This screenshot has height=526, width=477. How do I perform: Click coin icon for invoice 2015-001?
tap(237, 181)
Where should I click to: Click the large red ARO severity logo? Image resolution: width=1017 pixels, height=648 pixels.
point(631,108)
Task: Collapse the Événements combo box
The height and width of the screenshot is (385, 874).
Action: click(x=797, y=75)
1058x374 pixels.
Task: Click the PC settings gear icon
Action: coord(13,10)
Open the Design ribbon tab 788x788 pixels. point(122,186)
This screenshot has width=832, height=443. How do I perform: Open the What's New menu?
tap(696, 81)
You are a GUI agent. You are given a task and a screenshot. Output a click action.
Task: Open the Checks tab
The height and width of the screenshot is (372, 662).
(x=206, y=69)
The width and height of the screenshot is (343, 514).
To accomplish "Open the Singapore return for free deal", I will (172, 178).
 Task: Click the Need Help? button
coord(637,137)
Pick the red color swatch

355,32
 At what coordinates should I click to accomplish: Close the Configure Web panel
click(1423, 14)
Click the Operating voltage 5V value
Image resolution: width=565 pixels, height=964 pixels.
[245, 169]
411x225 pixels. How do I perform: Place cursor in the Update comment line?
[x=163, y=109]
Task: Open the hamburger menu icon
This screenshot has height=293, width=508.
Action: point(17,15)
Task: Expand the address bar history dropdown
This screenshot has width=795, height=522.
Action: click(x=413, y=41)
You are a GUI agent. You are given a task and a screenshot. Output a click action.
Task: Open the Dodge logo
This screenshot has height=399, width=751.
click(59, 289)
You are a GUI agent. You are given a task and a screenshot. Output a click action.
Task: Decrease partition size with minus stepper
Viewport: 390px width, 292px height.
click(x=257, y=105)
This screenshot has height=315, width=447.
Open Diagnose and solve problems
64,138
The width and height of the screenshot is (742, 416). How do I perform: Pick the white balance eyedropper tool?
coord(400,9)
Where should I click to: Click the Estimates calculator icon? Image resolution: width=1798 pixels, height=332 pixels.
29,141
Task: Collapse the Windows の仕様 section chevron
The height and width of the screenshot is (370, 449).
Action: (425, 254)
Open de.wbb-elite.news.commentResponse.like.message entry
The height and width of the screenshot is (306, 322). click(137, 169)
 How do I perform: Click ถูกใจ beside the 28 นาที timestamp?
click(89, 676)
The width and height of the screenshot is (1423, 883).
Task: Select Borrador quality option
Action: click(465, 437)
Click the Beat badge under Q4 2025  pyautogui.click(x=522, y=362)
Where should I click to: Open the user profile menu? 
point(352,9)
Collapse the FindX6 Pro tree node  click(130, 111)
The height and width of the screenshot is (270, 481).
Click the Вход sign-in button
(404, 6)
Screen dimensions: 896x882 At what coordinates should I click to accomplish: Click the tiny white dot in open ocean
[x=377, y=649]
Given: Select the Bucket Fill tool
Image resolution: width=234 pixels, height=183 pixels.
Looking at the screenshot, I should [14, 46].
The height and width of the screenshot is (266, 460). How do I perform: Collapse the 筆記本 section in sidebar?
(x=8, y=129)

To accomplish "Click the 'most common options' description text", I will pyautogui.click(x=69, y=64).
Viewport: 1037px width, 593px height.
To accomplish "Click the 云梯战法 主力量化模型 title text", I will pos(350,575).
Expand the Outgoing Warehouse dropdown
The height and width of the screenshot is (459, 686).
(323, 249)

• Work item:
All lines with the word "pyautogui" must be located in the data and copied.

• Solved problem:
Click the Beat badge under Q4 2025  pyautogui.click(x=522, y=362)
To accomplish "Click the 'most common options' description text", I will pyautogui.click(x=69, y=64).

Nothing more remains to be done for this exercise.